It is unclear why you want to use a script here, as this seems doable with a plain vanilla spreadsheet formula. It is also unclear whether you really need to repeat the values in A2:D many times with nothing in columns E2:L.

To remove duplicate rows, and get just one copy of each unique transaction, choose Insert > Sheet and put this spreadsheet formula in cell A1:

=unique(Sheet1!A2:L)

To get the expected result you show, including rows that are mostly blank, use this:

=arrayformula( 
  { 
    Sheet1!A2:D, 
    array_constrain( 
      if( 
        Sheet1!D2:D <> Sheet1!D1:D, 
        Sheet1!E2:L, 
        iferror(1/0) 
      ), 
      rows(Sheet1!E2:L), columns(Sheet1!E2:L) 
    ) 
  } 
)

To determine row uniqueness based on all columns A2:D instead of just the transaction ID in column D2:D, replace the if() condition with A2:A & B2:B & C2:C & D2:D <> A1:A & B1:B & C1:C & D1:D, inserting the proper sheet reference.

doubleunary
  • 13,842
  • 3
  • 18
  • 51
  • 1
    I'd like to use a script as I'd have a lot of rows (hundreds+) to review, and it would help to get some of the data cleaned while avoiding any human error. In terms of having some data remain (A2:D) I'd want this for review down the road, but the data in E2:L would impact charts or pivot tables I'd need to make. Appreciate the input/help – User1938985 Dec 03 '21 at 18:55
  • The formulas I gave you are array formulas that will process _all_ the rows automatically. They will easily manage thousands of rows. – doubleunary Dec 04 '21 at 06:09
2

If you need a script you can try this:

function main() {
  var ss = SpreadsheetApp.getActiveSpreadsheet()
  var sheet = ss.getActiveSheet();
  var range = sheet.getDataRange();

  // get all data from the sheet
  var data = range.getValues();

  // get column headers
  var headers = data.shift();

  // get the list of transactions
  var transactions = data.map(x => x[headers.indexOf('Transaction #')]);

  // loop through all the transactions
  for (let transaction of transactions) {

    // get indexes of rows to process
    var rows = transactions.map((t, row) => t === transaction ? row : '' ).filter(String).slice(1);

    // process the rows
    for (let r of rows) {
      data[r][headers.indexOf('# of snacks requested')] = '';
      data[r][headers.indexOf('#2')] = '';
      data[r][headers.indexOf('#3')] = '';
      data[r][headers.indexOf('#4')] = '';
      data[r][headers.indexOf('#5')] = '';
      data[r][headers.indexOf('#6')] = '';
      data[r][headers.indexOf('#7')] = '';
      data[r][headers.indexOf('#8')] = '';
    }
  }
  
  // put the updated data back to the sheet
  range.setValues([headers, ...data]);
}

Update

Here is the improved variant of the same code.
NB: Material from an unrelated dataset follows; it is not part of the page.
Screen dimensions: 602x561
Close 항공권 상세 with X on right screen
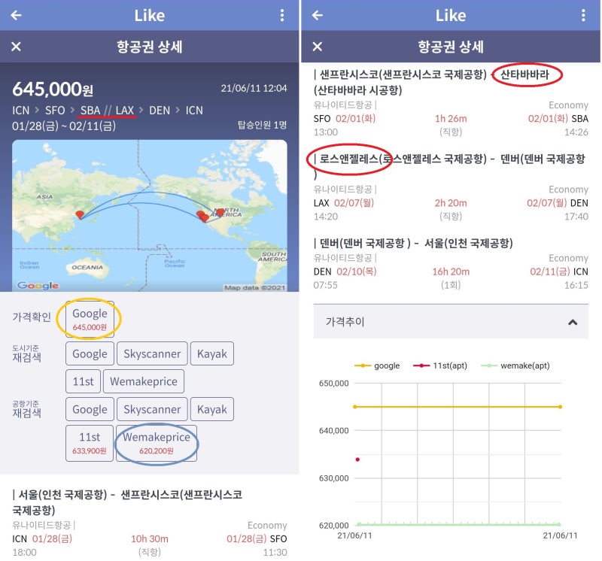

It still loops through all the rows, but it skips already processed transactions:

function main() {
  var ss = SpreadsheetApp.getActiveSpreadsheet();
  var sheet = ss.getActiveSheet();
  var range = sheet.getDataRange();
  var [headers, ...data] = range.getValues();
  
  var transactions = data.map(x => x[headers.indexOf('Transaction #')]);
  
  var cols_to_clean = ['# of snacks requested','#2','#3','#4','#5','#6','#7','#8'];

  var processed_transactions = [];

  for (let transaction of transactions) {

    // skip already processed transactions
    if (processed_transactions.includes(transaction)) continue; 

    var rows_to_clean = transactions.map((t, row) => t === transaction ? row : '' )
      .filter(String).slice(1);

    for (let r of rows_to_clean) {
      cols_to_clean.forEach(c => data[r][headers.indexOf(c)] = '');
    }

    processed_transactions.push(transaction);
  }
  
  range.setValues([headers, ...data]);
}

Thanks to @TheMaster for the noted deficiencies.

Update 2

Sorry for spamming, just figured out the final solution that has no redundant iterations (I hope):

function main() {
  var ss = SpreadsheetApp.getActiveSpreadsheet();
  var sheet = ss.getActiveSheet();
  var range = sheet.getDataRange();
  var [headers, ...data] = range.getValues();
  var cols_to_clean = ['# of snacks requested','#2','#3','#4','#5','#6','#7','#8'];
  
  // get all transactions (9 items for this data)
  var all_transactions = data.map(x => x[headers.indexOf('Transaction #')]);

  // get the short list of unique transaction (4 items for this data)
  var uniq_transactions = [... new Set(all_transactions)];

  for (let transaction of uniq_transactions) {

    // get all indexes of rows with given transaction
    var rows_to_clean = all_transactions.map((t, row) => t === transaction ? row : '')
      .filter(String).slice(1);

    // clean the rows
    for (let r of rows_to_clean) {
      cols_to_clean.forEach(c => data[r][headers.indexOf(c)] = '');
    }

  }
  range.setValues([headers, ...data]);
}

I didn't remove my first update, I think this can be useful for educational purposes.

Yuri Khristich
  • 13,448
  • 2
  • 8
  • 23
  • wow this is great, it worked like a charm, thank you Yuri. Out of curirousity, what does `.filter(String)` do? And `.slice()` I don't think I've seen `slice` before! – User1938985 Dec 03 '21 at 19:11
  • 1
    `.filter(String)` is the trick to remove all empty elements from an array. `.slice(1)` the trick to get all elements of an array after the element[0]: `[0,1,2,3].slice(1)` --> `[1,2,3]`. In this case we're getting all indexes and then remove first index, since we don't need to process the first row. Sorry for my sloppy English. – Yuri Khristich Dec 03 '21 at 19:21
  • 1
    `transactions` is a list of all transactions including duplicates. Right? So, the outer loop would iterate 9 times instead of 4 times. – TheMaster Dec 03 '21 at 22:17
  • 1
    @TheMaster yes, you're right, it can be improved. I just added the updated variant. The outer loop still do 9 steps, but now it skips already processed transactions. But your solution is more efficient, I think. Except my code handles unsorted transactions fine (not sure, if it makes sense, though) – Yuri Khristich Dec 04 '21 at 06:45
  • 1
    @TheMaster and I've added the final solution with no redundant iterations. – Yuri Khristich Dec 04 '21 at 07:33
2

Assuming transaction ids are always grouped, iterate through rows and delete all specified columns where previous transactionId is equal to current transactionId.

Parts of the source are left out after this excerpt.